Die fast schon chaotische Situation auf der Führungsebene dürfte mitverantwortlich sein, dass man den Chemnitzer Langstrecken-Spezialisten Alexej Baumgärtner ultimativ aufgefordert hat, sein Mitwirken in einem holländischen Privatteam einzustellen.
Wie gehen die Protagonisten mit all dem um?- Weltklassesprinter Nico Ihle, Vierter über 500 m in Sotschi: „Es wäre schöner, wenn im Verband eine klare Linie erkennbar wäre”¦ Aber ich versuche mich auf meine Leistung zu konzentrieren und kann das ausblenden. Und was die Hinweise auf andere Strukturen bei den dominanten Holländern angeht: Wir müssen unsere Möglichkeiten nutzen und sie einfach auf dem Eis schlagen.“
Ihle, Schwarz, Beckert landeten bei Olympia in Reichweite zu den Medaillen und dürften für eine Trendwende im bevorstehenden Winter sorgen – dass die Eismänner seit vielen Jahrzehnten eine bessere Erfolgsbilanz als die DESG-Frauen aufweisen. Denn bei jenen haben allein die 42-jährige Ausnahmeathletin und erfolgreichste deutsche Winter-Olympionikin Claudia Pechstein (9 Medaillen, 5x Gold) und vielleicht die 32-jährige Judith Hesse Podiumsperspektiven.
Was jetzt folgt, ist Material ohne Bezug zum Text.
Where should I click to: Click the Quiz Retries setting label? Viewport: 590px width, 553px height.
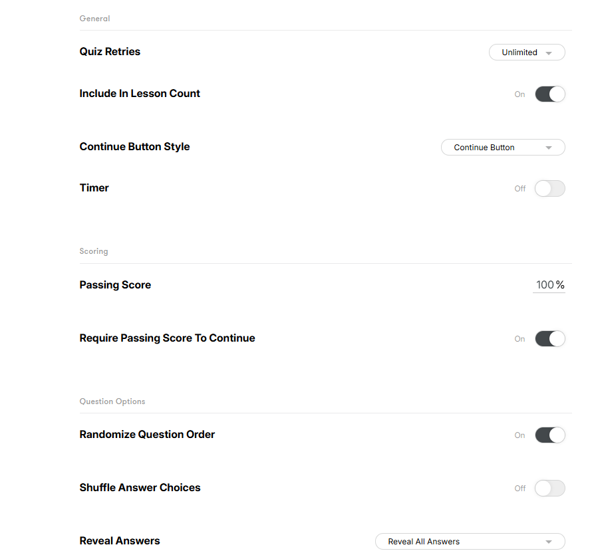(110, 52)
Weil aktuelle mediale Mauerfall-Rückblicke – und Bilanzen fast durchweg positiven Anstrich haben: Im Eisschnelllaufen ist das DESG-Aufgebot von den ersten Winterspielen nach jenem historischen Ereignis, 1992 in Albertville, mit der Medaillen-Rekordausbeute von 5x Gold und insgesamt 11 olympischen Plaketten sowie Rang eins in der Nationenwertung heimgekehrt. Das war in toto Sportlerinnen und Sportlern aus dem Beitrittsgebiet Ost zu verdanken. Darunter das 20-jährige Küken Claudia Pechstein als Dritte über 5000 m hinter zwei Erfurterinnen”¦ die Nullbilanz von Sotschi zeigt, dass die bundesdeutschen Leistungssport-Strukturen Schwächen aufweisen.